European and US gas prices are diverging sharply as outages, politics and rerouting of supplies all play their part. The hot weather in the south and southeastern parts of the US should have led to higher gas prices but instead, prices dropped following a fire at the Freeport LNG gas facility in Southern Texas.
According to the US Energy Information Administration, the subsequent closure of the facility will have a ripple effect on US LNG gas exports, reducing them by approximately 2 billion cubic feet per day, or 17% of the country’s total LNG export capacity.
Looking at the bigger picture in the US, politically there is no appetite for higher energy prices, be it gas or oil. This week President Biden took a shot at oil companies, ticking them off in an open letter for charging high margins at a time when fuel prices at the petrol stations are rising sharply and said he is considering invoking emergency powers to boost refinery output.
While the letter didn’t specifically refer to gas prices it is quite clear that the current administration wouldn’t be keen on a massive rise in electricity prices either (which would be the side effect of a rise in gas prices), and that this market could also face political intervention should there be a sharp rise in gas prices.
Meanwhile in Europe…
In contrast, Dutch gas prices rallied past €98, a previous resistance level and powered ahead to hit €127.50, as the tug of war over Russian gas imports into Europe continues. Russia is slowly decreasing the supply of gas into Europe through the Nord Stream 1 pipeline in a political statement over sanctions.

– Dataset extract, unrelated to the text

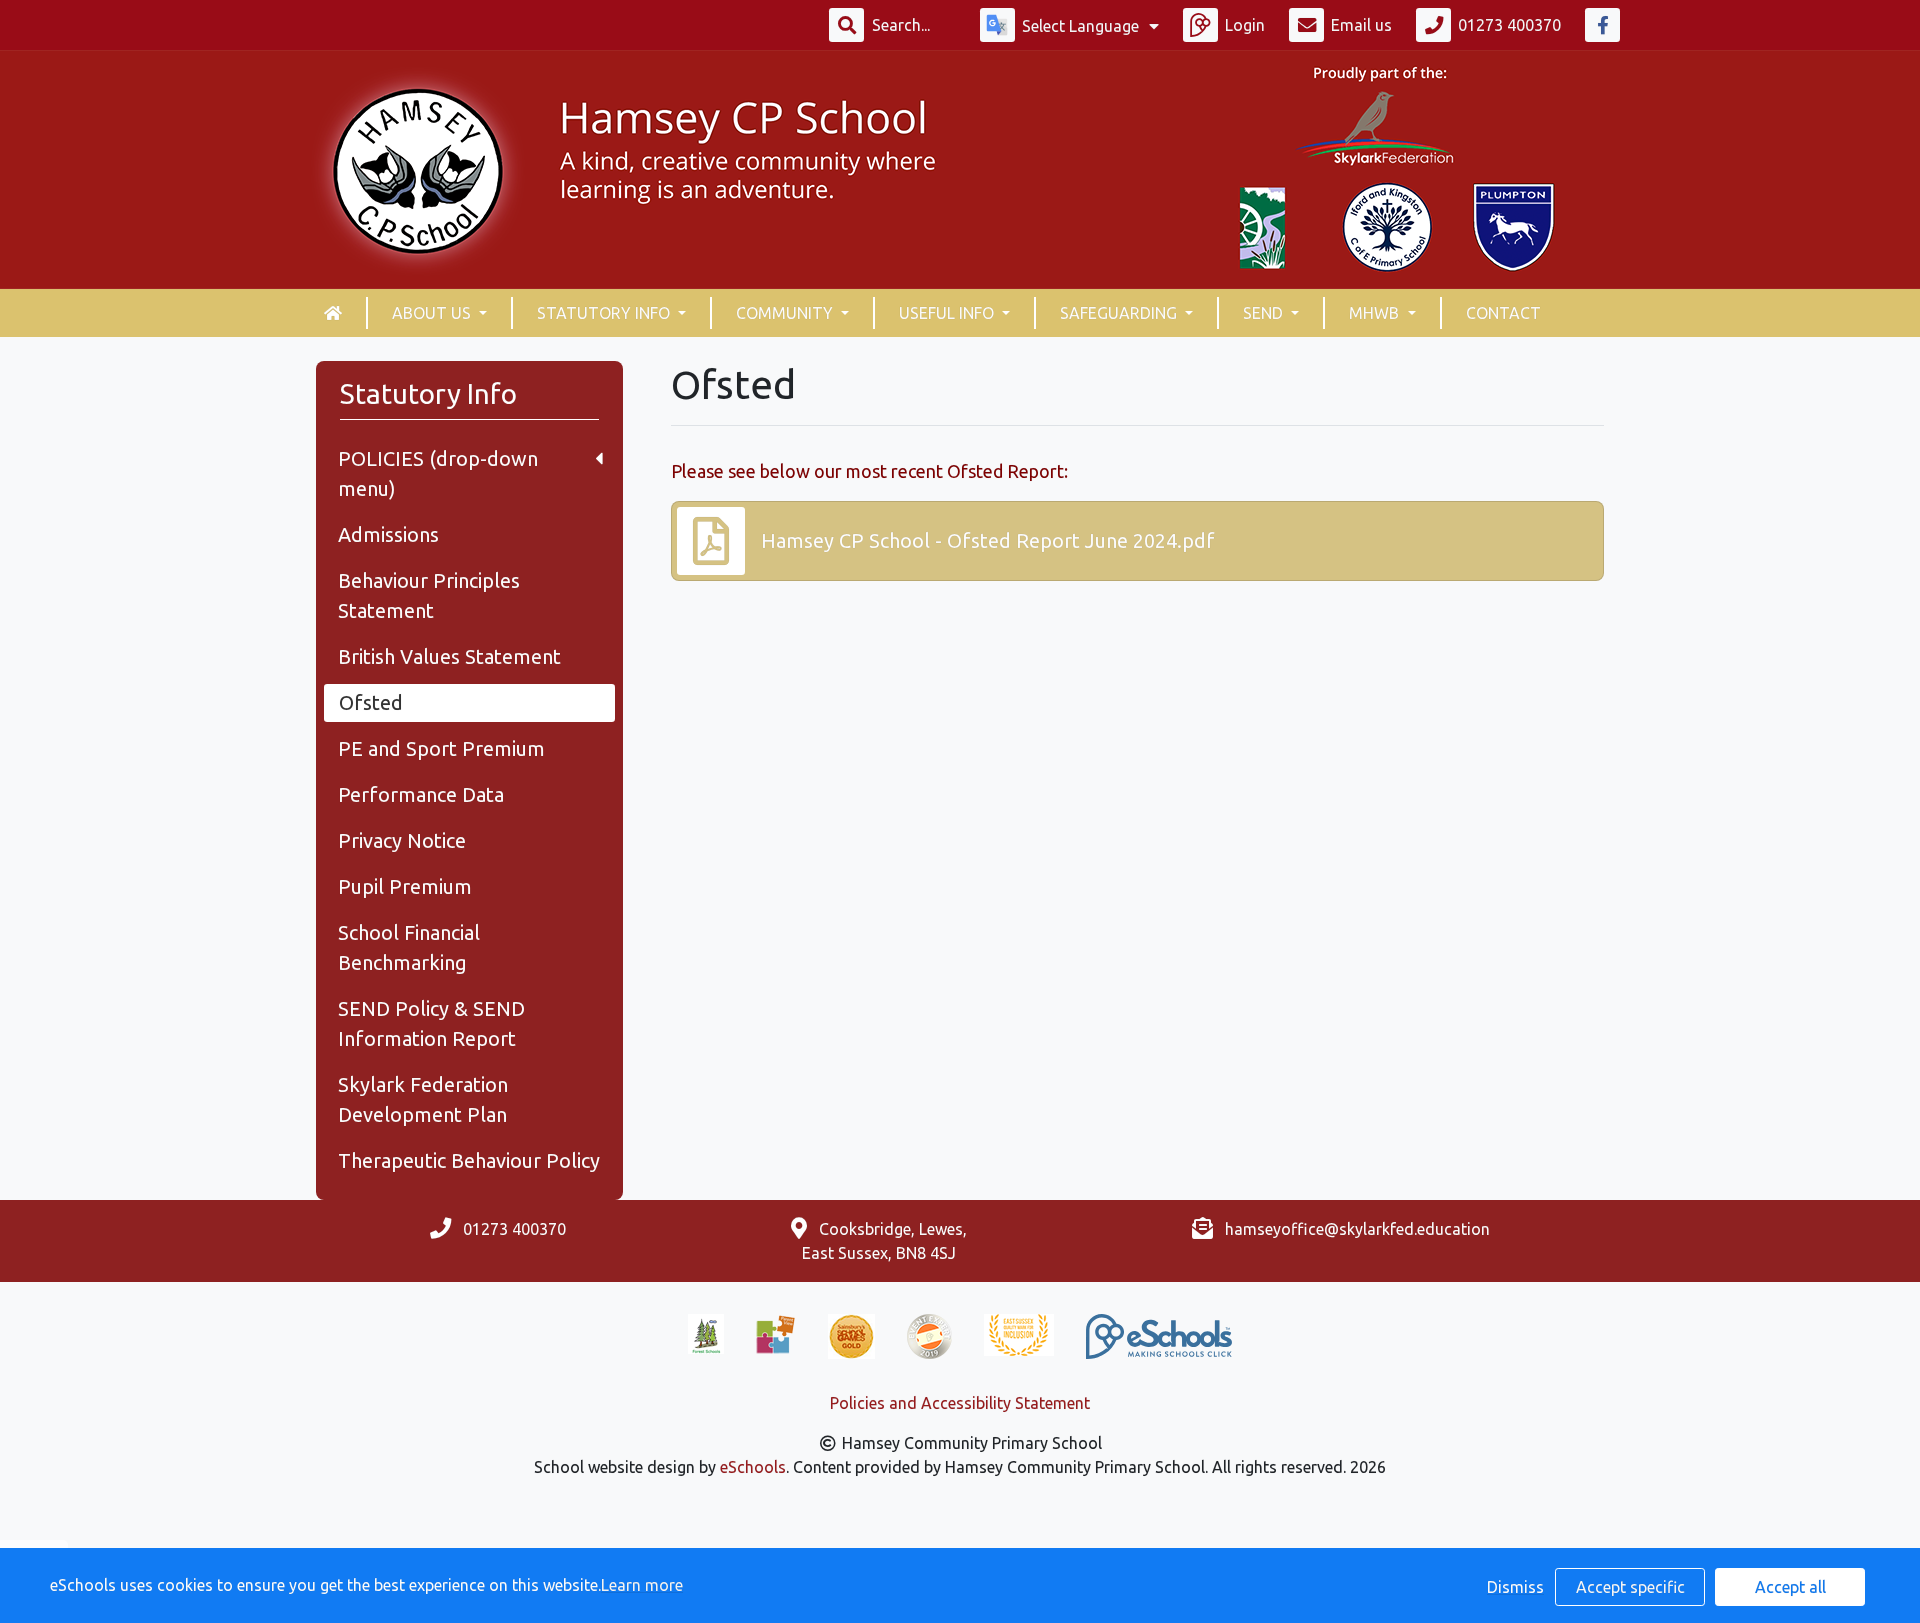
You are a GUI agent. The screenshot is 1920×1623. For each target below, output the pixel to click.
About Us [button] (433, 313)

This week the screw was tightened even further over a visit of European leaders to Ukraine which will likely include a conversation over arms supplies to the country. The Nord Stream pipeline which is owned by Russia’s state-controlled firm Gazprom is now supplying gas at only 40% of its full capacity.
Europe’s reaction was twofold; on the one side trying to reduce consumption – Germany has already started advising consumers to use less gas over the coming period – and on the other hand, securing supply from elsewhere.
The EU has just signed a deal with Israel and Egypt by which Israeli gas will be transported to Egypt, liquefied there and then loaded onto tankers to be shipped to Europe. This particular deal not only secures some immediate additional gas flow into the EU but also makes sure that the quantities will increase over time.
Israel has discovered new offshore gas fields in the last ten years and is in the process of doubling its current output. Before this latest deal, the EU had already signed similar agreements with the US and Qatar in preparation for the shortfall of Russian gas. All of this will still take time as, under the current sanctions protocol, the full effect of the European embargo on Russian gas imports will only come into effect by the end of 2022. Hungary, Slovakia and the Czech Republic will remain exempt.
Looking at the latest gas price move, if prices close the week above the current resistance level of around €127, chart-based buying could potentially push prices higher by another €20.